* [TEXTE EXTRAIT]:

Mais je vous en prie ! (rires) En fait j'ai moi aussi une question pour vous. En tant que joueur qui a suivi Nintendo au fil des années, que pensez-vous des dernières évolutions ?

Iwata Asks
Nagata :

Je suis très excité. Que vous dire de plus… Ce genre de réponse n'a pas le moindre intérêt ! (rires). Mmmm… Je pense que certains fans sont un peu inquiets.

Iwata :

Pensez-vous qu'ils craignent qu'à l'avenir, nous ne donnions pas la priorité aux jeux qu'ils attendent ?

Nagata :

Oui, ce genre d'inquiétudes. En tant que joueur, j'aime parfois rester seul la nuit, en tête-à-tête avec un jeu. Bien sûr, Zelda et Mario continuent d'exister, et j'ai compris en vous écoutant que vous ne négligerez pas vos plus grands fans. Je l'ai compris, et pourtant...

Iwata :

Bien que nous ayons dépensé une énergie considérable sur Mario et Zelda, comme ces titres n'ont pas été particulièrement mis en avant au cours des événements Wii, ils semblent ne plus être des piliers de la stratégie Nintendo. C'est ce que les gens disent ?

Nagata :

Il semblerait, oui. Comment dire… Je le comprends mais j'ai du mal à l'exprimer. Je pense que vous avez raison quand vous dites qu'il n'y a pas d'avenir possible en continuant tout droit. Mais malgré cela, plus les joueurs comprennent cette démarche, et plus ils sentent qu'elle les exclut. Ce n'est pas une question de compréhension, mais de sentiments. (rires)

* [OBJECTIF DE LA TÂCHE]:
Reproduisez à l'identique le passage de l'extrait d'entretien qui va de « Je suis très » jusqu'à « gens disent ? » inclus. Le matériel ci-dessous n'a aucun rapport avec l'extrait d'entretien.

* [DONNÉES AFFICHÉES]:
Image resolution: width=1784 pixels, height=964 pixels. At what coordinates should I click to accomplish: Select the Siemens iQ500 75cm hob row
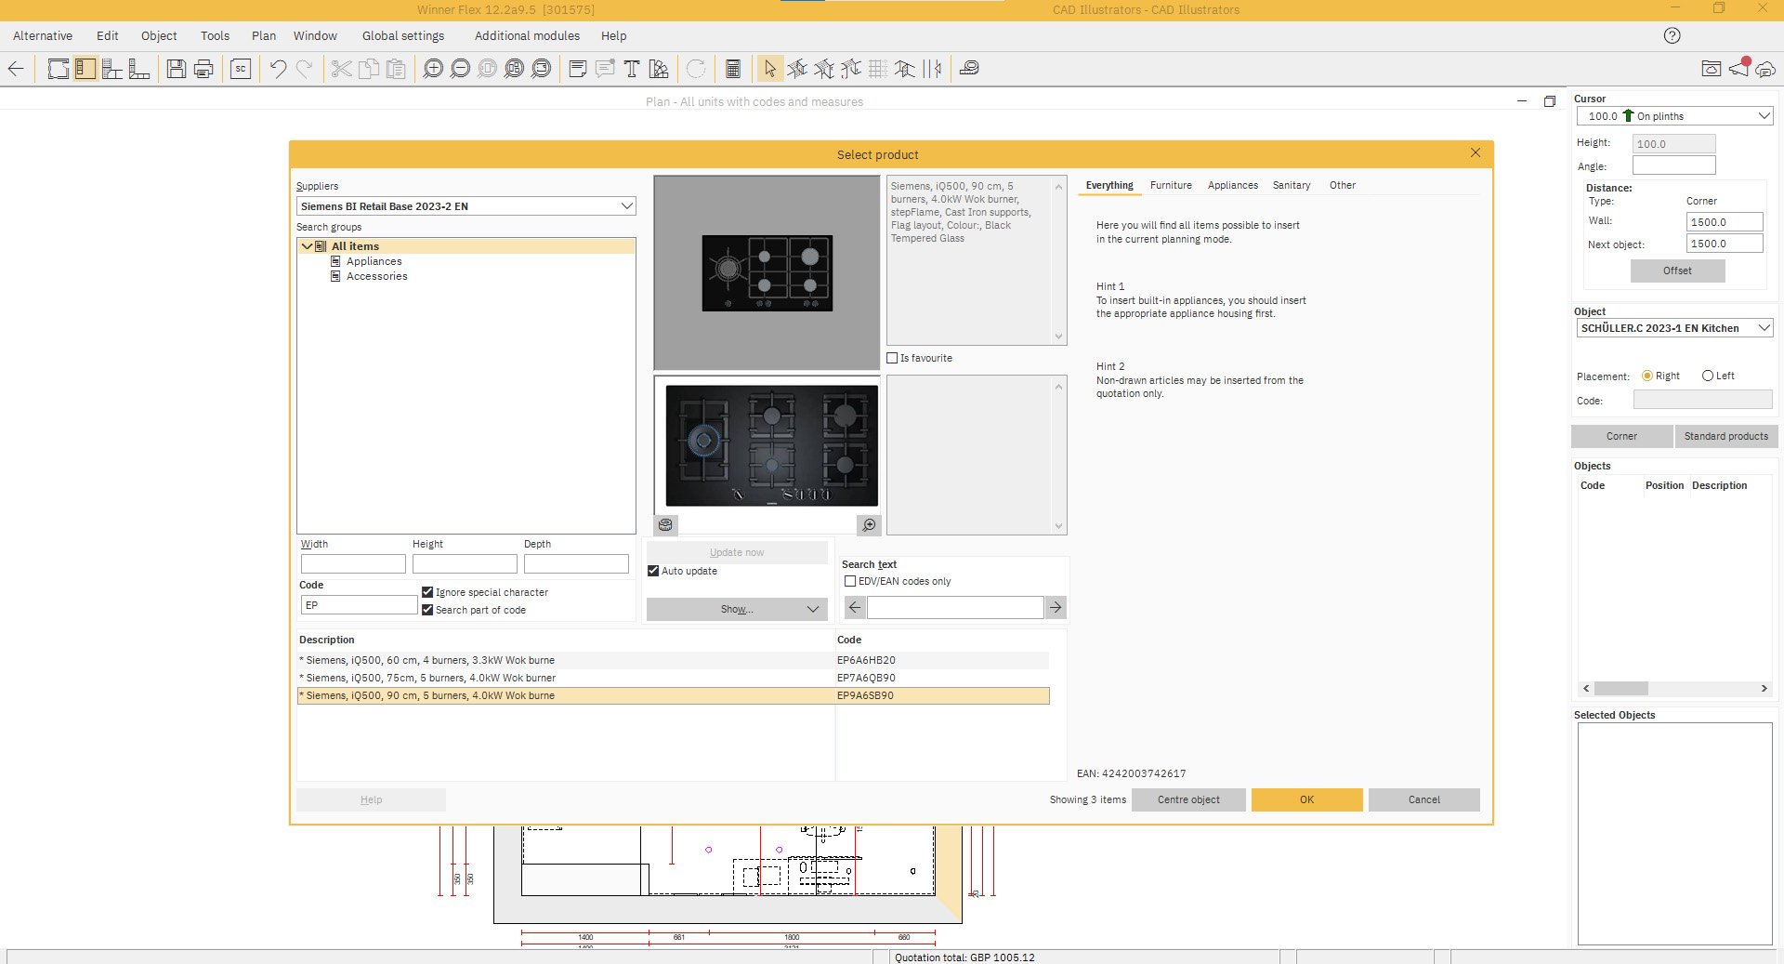558,678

* [SOLUTION DU PROBLÈME]:
Je suis très excité. Que vous dire de plus… Ce genre de réponse n'a pas le moindre intérêt ! (rires). Mmmm… Je pense que certains fans sont un peu inquiets.

Iwata :

Pensez-vous qu'ils craignent qu'à l'avenir, nous ne donnions pas la priorité aux jeux qu'ils attendent ?

Nagata :

Oui, ce genre d'inquiétudes. En tant que joueur, j'aime parfois rester seul la nuit, en tête-à-tête avec un jeu. Bien sûr, Zelda et Mario continuent d'exister, et j'ai compris en vous écoutant que vous ne négligerez pas vos plus grands fans. Je l'ai compris, et pourtant...

Iwata :

Bien que nous ayons dépensé une énergie considérable sur Mario et Zelda, comme ces titres n'ont pas été particulièrement mis en avant au cours des événements Wii, ils semblent ne plus être des piliers de la stratégie Nintendo. C'est ce que les gens disent ?